Mi Abuela Laura
contaba cuentos que daban miedito. Terminaban bien, a mí el miedo me daba
gusto. Clara, mi otra Abuela, tenía una colección de cuentos en la cabeza, les
alteraba los finales, mezclaba las acciones de uno triste con uno alegre,
cuando se quedaba dormida, ignoraba qué
seguía, era un placer inventar el final que yo quisiera. Se los hacía felices
de toda felicidad. Empalagosos, pero soñaba dulce. Dio bronca, pero las dos
desparecieron el año en que cumplí diez. Entonces me hice cuentera, inventaba
gatos que se casaban por iglesia o cuchillos que se pelaban con tenedores y la
cuchara, cobarde, se escondía.
Eran malas las
cucharas, me hacían tomar sopa ¡Puajjj! Siempre odié ese brebaje. Mami no
soportaba mis cuentos y cerraba la puerta de la cocina, yo igual escuchaba:
—¡Qué chica
insoportable! No para de hablar, una historia tras otra. ¡Me va a hacer salir
canas verdes!
Eso me daba tema
para otro cuento “La Mamá de las canas verdes”. Por suerte estaba el escritorio
de mi Papi, un grande niño, siempre hacía de cuenta que estudiaba y cuando se
recibió simulaba que trabajaba.
Su actividad
predilecta y oculta era dibujar.
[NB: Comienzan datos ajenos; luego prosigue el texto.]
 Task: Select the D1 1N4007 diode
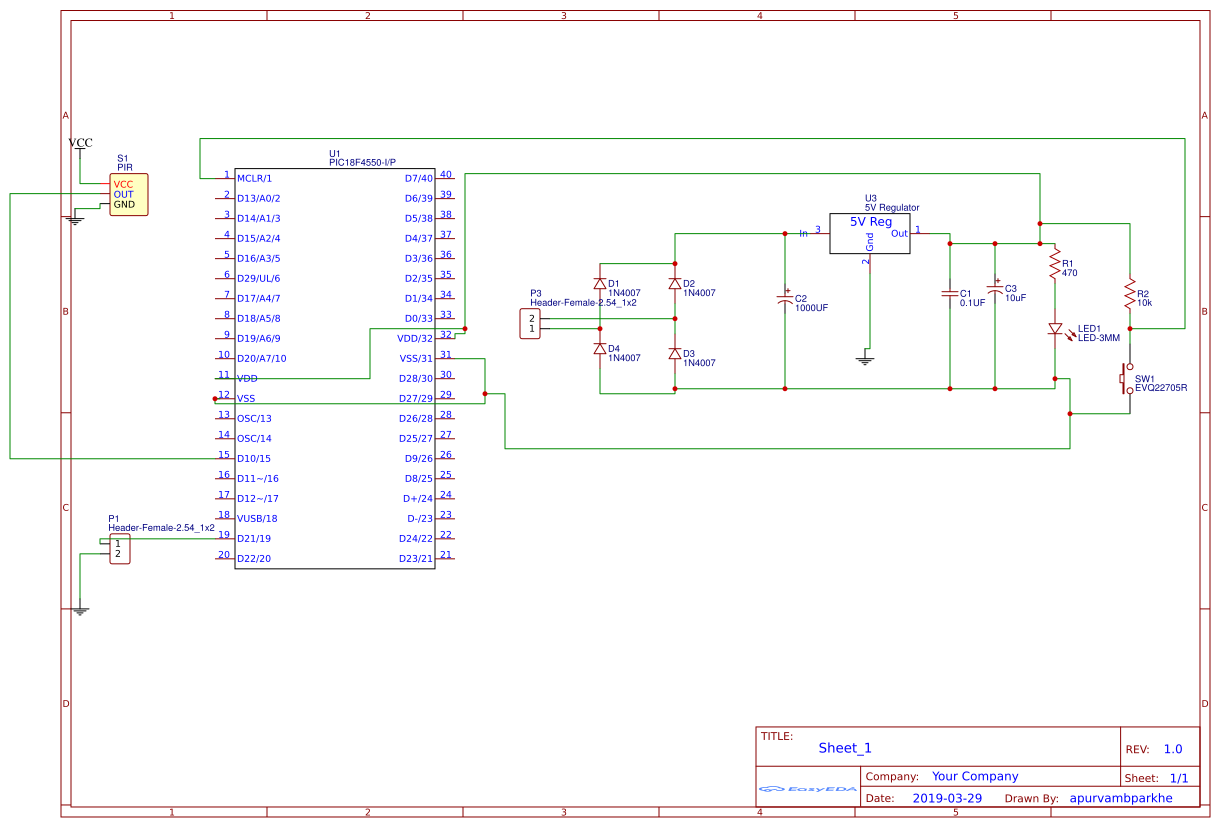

Cuando Mami se iba a la Escuela, para
avasallar otros niños, que no eran yo, entraba al escritorio.
—¿Papi, te puedo
contar un cuento y vos lo dibujás?
—Me parece una
idea encantadora ─decía y sacaba una inmensa caja de Caran D’ache─.
Le contaba
historias complicadas, para que los dibujos tuvieran de todo, un capo
ilustrando. Pasaba el tiempo sin darnos cuenta.
Toc-toc-toc, los
tacos del arribo de Mami…estábamos sincronizados, Papi miraba los expedientes
con ceño fruncido. Yo huía a mi escritorito para hacer los deberes, hacía de
cuenta, en realidad escribía cuentos.